**Ryanair a officiellement demandé à la France de suspendre les nouveaux contrôles biométriques imposés aux passagers non européens à leur arrivée, au moins jusqu'en septembre.** La compagnie low cost craint que le système d'entrée-sortie européen (EES), pleinement opérationnel depuis mi-avril 2026, encore en phase de rodage, ne crée un « chaos estival » dans les grands hubs. Dans une lettre adressée au ministre de l'Intérieur Laurent Nuñez, Ryanair propose un retour temporaire au tampon manuel des passeports, estimant que les services de police aux frontières maîtrisent mieux cette méthode traditionnelle en période de pointe.

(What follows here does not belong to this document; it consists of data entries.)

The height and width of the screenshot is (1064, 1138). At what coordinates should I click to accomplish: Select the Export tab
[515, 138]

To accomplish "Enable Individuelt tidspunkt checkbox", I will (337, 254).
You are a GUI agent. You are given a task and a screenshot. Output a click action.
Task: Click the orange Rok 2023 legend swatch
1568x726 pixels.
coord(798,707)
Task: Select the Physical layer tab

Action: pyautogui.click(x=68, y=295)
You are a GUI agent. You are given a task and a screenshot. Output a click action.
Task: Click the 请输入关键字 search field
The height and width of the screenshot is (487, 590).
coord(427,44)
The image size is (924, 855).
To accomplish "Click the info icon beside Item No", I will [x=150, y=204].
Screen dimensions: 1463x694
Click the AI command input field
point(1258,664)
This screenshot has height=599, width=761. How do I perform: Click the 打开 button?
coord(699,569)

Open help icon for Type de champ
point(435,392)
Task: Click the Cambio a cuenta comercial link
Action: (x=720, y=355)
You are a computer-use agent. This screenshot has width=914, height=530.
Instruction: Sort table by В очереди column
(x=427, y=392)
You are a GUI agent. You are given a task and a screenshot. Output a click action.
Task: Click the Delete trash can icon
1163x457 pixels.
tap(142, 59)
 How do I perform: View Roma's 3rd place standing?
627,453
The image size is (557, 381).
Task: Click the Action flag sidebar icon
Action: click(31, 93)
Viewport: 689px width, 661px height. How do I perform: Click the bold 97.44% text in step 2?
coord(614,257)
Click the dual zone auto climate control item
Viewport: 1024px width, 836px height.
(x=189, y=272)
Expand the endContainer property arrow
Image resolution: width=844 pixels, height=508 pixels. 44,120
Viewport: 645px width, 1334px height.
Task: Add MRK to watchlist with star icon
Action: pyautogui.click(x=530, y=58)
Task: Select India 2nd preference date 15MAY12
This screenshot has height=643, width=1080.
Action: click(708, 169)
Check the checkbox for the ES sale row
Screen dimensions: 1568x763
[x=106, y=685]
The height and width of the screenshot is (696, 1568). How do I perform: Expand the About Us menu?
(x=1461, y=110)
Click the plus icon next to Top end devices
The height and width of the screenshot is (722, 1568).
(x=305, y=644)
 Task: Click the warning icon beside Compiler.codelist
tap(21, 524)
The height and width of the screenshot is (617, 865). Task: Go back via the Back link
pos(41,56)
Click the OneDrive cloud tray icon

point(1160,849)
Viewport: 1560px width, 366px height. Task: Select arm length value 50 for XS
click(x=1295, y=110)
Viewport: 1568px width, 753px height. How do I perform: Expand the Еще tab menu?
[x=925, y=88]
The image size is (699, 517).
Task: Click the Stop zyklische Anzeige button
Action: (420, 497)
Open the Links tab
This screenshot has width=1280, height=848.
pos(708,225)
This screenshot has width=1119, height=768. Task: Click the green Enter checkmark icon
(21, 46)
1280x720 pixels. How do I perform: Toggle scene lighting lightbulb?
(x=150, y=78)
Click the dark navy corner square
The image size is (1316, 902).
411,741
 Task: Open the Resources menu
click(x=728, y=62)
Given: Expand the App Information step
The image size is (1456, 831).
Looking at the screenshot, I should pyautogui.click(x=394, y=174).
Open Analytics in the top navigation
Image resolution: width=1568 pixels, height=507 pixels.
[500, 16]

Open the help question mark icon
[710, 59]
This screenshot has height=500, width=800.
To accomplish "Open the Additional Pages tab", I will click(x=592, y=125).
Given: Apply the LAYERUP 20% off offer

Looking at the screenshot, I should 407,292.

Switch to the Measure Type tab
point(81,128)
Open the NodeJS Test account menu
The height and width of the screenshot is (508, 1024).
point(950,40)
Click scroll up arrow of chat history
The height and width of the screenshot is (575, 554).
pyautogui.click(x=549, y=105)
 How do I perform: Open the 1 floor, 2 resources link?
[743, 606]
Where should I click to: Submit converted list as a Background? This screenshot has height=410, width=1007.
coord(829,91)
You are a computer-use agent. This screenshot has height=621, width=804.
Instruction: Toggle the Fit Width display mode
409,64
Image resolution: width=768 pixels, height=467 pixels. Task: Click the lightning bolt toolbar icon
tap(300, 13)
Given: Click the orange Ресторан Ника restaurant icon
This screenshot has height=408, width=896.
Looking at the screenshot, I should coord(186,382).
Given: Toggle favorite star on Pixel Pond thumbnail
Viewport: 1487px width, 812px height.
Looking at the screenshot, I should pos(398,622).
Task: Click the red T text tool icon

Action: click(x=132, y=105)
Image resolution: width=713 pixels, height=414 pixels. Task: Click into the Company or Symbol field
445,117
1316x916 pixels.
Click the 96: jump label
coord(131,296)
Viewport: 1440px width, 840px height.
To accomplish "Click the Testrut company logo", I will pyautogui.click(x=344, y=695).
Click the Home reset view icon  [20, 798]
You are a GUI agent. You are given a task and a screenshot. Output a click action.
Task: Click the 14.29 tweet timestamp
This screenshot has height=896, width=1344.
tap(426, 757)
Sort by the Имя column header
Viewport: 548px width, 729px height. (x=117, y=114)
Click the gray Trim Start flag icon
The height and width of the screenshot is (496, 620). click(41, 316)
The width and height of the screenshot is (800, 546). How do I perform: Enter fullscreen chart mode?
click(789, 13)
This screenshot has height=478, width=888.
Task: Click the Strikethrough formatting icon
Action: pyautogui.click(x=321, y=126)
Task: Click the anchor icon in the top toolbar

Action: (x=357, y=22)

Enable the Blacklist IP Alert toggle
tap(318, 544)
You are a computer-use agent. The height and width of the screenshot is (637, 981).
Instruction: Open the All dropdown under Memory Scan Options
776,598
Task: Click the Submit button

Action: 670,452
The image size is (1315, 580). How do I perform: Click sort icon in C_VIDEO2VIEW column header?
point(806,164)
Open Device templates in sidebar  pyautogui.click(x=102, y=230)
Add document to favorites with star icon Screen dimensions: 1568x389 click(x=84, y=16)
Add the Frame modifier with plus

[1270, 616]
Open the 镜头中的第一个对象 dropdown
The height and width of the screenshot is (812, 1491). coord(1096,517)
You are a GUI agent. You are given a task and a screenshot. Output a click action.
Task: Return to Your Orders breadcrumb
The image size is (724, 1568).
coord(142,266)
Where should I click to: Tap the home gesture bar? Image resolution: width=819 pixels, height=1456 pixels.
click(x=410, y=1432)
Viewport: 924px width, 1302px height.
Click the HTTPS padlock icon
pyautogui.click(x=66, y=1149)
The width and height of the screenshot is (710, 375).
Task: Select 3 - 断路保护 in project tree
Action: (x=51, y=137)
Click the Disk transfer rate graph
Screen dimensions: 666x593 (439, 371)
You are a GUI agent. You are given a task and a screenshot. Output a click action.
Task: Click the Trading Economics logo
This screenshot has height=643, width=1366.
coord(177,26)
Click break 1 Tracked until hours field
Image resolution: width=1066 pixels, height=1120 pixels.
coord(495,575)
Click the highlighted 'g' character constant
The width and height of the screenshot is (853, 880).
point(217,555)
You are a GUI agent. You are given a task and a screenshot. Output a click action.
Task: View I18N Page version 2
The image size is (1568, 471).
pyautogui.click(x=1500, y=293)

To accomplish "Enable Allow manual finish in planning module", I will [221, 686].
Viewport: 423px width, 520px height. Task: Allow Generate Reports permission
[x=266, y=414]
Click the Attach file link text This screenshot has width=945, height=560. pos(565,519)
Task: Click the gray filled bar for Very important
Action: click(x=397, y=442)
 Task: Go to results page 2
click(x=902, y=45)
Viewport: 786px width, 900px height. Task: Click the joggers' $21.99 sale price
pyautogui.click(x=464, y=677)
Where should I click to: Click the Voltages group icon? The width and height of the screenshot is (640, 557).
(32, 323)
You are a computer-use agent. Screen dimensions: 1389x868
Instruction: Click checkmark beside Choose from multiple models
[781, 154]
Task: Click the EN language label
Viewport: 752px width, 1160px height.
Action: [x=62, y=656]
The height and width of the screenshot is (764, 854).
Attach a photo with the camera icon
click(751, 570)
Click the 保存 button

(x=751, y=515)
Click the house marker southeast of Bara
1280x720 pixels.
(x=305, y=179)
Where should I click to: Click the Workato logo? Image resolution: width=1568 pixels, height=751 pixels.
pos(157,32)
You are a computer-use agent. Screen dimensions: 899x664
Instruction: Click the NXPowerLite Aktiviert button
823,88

**La compagnie irlandaise rapporte que des files d'attente d'une à deux heures ont déjà été observées dans plusieurs aéroports français, avec des pics de trois à quatre heures à Paris-Beauvais, Marseille-Provence et Nantes-Atlantique.** Neal McMahon, directeur des opérations de Ryanair, déclare que « les gouvernements tentent de déployer un système informatique à moitié cuit au cœur de la période de voyages la plus chargée de l'année, et ce sont les passagers – dont de nombreuses familles avec de jeunes enfants – qui en paient le prix ». La compagnie a adressé des courriers similaires aux 29 pays participants à l'EES, citant l'exemple de la Grèce qui a déjà reporté le déploiement complet après l'été pour préserver son secteur touristique.
**L'EES exige des voyageurs hors UE qu'ils fournissent empreintes digitales, photo et autres données biométriques à l'entrée dans l'espace Schengen.** Conçu pour renforcer la sécurité et la traçabilité, le système suscite de vives critiques de la part de l'industrie aérienne. ACI Europe et Airlines for Europe confirment que les premiers jours de fonctionnement complet ont été marqués par des « perturbations, vols manqués et temps d'attente excessifs ». Les autorités françaises reconnaissent une période de grâce de 90 jours permettant des ajustements locaux, mais les compagnies aériennes insistent sur le sous-effectif chronique à la police aux frontières et la fiabilité limitée du système en pleine saison estivale.
**Pour les élèves ATPL et les contrôleurs aériens, cette situation illustre la tension réelle entre les exigences réglementaires de sécurité et la fluidité opérationnelle.** Comprendre l'EES et son impact sur les temps de rotation, le flux de passagers et la coordination des créneaux horaires est essentiel. Les contrôleurs doivent anticiper les retards causés par les goulets d'étranglement aux frontières, tandis que les pilotes doivent gérer les temps de service des équipages et les correspondances des passagers. Ce débat montre comment les changements réglementaires peuvent se répercuter sur l'ensemble des opérations aéroportuaires, du handling au management des flux de trafic aérien. En tant que futurs professionnels de l'aviation, les étudiants doivent réfléchir à l'évolution possible de tels systèmes et aux mesures d'urgence qui pourraient être mises en place pour concilier efficacité et sécurité.